Philosophie für jeden Tag - Losing my Religion

    Anlässlich der Osterfeiertage habe ich mir wieder einmal Gedanken zum 'Konzept Gott' gemacht. Ostern ist immerhin das wichtigste Fest der Christenheit, Jesus Christus ist für die Menschen gestorben, drei Tage später ist er auferstanden von den Toten und hat uns Christen damit das ewige Leben ermöglicht.

    Aber ist für das 'Konzept Gott' – ob nun christlich oder nicht – überhaupt noch Platz in der Gesellschaft? Hatte Nietzsche nicht Recht wenn er sagte „Gott ist tot – und wir haben ihn getötet“? Wie präsent ist Gott denn wirklich noch in unserem Leben?

    Also wenn ich einmal ehrlich bin – nicht sehr.
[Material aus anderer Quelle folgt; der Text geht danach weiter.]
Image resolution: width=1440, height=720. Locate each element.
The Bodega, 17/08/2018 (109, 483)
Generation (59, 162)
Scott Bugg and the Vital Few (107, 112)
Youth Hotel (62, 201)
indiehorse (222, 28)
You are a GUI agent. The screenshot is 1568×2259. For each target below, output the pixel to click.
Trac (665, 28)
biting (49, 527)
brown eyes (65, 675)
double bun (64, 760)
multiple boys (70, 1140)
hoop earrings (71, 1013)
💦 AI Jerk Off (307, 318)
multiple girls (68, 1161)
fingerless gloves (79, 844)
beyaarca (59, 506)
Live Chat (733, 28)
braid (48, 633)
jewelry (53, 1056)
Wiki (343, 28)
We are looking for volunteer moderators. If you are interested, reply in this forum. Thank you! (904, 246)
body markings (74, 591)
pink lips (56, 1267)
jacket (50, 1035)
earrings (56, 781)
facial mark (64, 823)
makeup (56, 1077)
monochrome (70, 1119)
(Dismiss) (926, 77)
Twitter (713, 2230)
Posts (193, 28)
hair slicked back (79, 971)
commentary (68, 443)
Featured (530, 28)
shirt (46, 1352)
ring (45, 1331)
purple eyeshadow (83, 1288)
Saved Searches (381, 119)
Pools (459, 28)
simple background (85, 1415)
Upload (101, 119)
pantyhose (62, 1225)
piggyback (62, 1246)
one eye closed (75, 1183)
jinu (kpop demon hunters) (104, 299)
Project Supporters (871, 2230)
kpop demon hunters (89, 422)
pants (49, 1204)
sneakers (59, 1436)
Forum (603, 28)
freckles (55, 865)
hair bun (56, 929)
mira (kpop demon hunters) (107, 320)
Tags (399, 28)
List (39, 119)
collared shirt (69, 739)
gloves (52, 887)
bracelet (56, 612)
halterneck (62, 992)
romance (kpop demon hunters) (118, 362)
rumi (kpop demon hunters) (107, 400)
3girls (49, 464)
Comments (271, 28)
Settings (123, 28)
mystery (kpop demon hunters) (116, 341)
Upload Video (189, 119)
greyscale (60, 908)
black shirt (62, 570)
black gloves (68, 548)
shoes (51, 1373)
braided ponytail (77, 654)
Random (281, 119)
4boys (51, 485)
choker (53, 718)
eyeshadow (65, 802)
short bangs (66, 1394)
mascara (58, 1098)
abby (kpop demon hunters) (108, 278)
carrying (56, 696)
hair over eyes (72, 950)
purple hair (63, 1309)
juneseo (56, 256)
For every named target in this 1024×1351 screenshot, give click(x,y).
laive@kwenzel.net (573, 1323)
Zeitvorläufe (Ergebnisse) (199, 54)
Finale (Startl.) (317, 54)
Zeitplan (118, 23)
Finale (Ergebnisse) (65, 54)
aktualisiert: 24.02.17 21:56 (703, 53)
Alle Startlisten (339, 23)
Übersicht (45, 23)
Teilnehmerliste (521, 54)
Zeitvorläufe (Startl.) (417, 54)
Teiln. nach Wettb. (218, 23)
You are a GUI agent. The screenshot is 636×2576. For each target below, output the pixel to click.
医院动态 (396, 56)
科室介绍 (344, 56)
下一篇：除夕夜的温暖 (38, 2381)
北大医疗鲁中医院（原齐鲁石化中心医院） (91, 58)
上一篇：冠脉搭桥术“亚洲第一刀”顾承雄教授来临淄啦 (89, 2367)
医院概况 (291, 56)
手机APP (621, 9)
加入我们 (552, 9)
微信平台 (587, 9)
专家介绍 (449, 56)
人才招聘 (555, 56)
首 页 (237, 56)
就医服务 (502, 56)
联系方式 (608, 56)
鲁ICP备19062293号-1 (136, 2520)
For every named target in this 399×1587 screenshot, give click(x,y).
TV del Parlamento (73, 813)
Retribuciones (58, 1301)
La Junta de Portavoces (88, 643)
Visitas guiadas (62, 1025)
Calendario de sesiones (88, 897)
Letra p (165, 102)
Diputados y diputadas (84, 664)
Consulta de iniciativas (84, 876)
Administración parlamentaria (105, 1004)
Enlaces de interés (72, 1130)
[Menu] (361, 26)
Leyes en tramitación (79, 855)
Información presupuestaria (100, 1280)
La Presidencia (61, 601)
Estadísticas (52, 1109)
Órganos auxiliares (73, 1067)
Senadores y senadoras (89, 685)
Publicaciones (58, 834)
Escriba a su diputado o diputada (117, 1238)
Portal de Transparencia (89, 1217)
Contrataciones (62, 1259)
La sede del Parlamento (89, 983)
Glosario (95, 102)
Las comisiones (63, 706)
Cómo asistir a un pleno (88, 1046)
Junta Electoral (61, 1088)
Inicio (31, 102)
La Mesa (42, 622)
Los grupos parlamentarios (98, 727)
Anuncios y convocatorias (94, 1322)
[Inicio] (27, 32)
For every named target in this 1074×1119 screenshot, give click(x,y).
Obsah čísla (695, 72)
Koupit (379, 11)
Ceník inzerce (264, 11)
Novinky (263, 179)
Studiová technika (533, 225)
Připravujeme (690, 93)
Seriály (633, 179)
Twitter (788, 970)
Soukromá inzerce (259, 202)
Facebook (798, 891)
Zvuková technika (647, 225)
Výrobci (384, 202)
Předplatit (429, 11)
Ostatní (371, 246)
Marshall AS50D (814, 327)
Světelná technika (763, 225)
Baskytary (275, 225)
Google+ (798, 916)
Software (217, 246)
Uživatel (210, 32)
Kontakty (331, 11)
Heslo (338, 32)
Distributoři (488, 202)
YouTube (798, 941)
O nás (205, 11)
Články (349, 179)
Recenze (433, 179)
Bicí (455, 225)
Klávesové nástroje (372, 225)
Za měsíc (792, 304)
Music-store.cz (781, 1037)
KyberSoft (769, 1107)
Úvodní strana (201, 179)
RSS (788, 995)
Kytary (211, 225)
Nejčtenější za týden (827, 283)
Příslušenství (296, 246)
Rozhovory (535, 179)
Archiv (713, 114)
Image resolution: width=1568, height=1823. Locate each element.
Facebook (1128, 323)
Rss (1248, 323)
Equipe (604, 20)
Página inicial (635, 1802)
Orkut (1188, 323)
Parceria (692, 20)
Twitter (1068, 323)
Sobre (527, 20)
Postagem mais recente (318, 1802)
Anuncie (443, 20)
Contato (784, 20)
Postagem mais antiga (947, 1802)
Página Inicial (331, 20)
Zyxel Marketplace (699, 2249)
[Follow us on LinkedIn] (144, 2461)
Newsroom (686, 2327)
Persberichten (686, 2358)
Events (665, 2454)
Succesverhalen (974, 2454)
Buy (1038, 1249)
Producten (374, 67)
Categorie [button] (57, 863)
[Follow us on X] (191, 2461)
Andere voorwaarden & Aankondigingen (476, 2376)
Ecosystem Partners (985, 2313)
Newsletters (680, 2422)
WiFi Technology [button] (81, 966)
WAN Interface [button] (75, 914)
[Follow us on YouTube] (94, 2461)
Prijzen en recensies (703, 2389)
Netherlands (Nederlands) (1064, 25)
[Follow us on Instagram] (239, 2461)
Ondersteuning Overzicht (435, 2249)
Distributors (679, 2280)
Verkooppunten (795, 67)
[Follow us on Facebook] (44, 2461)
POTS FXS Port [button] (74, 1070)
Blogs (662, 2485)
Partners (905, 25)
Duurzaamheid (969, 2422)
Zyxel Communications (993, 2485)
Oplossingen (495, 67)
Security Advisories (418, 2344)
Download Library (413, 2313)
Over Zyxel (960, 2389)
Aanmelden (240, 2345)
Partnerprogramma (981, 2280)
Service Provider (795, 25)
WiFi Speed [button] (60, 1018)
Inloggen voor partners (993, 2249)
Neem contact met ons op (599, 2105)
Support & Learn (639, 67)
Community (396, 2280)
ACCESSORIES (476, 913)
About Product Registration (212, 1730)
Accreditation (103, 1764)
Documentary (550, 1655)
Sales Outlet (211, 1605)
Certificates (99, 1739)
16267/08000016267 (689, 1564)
Natürlich freue ich mich über drei freie Tage zu Ostern oder Weihnachten, genieße die Erholung und die Zeit mit der Familie, aber wirklich religiös gestalte ich diese Tage dann doch nicht. Man denkt vielleicht einmal über den Grund dieser freien Tage nach, aber für einen Kirchgang reicht es dann doch nicht.

    Woran liegt das? Ich habe eine Theorie, die sich auf Nietzsche stützt: Gott ist tot und wir haben ihn getötet. An die Stelle des 'christlichen Gottes' haben wir andere „Götter“ gesetzt: der Glaube an die Wissenschaft und Technik, Konsumstreben, 'Religion Körperwahn' oder 'Karrierestreben', Reichtum.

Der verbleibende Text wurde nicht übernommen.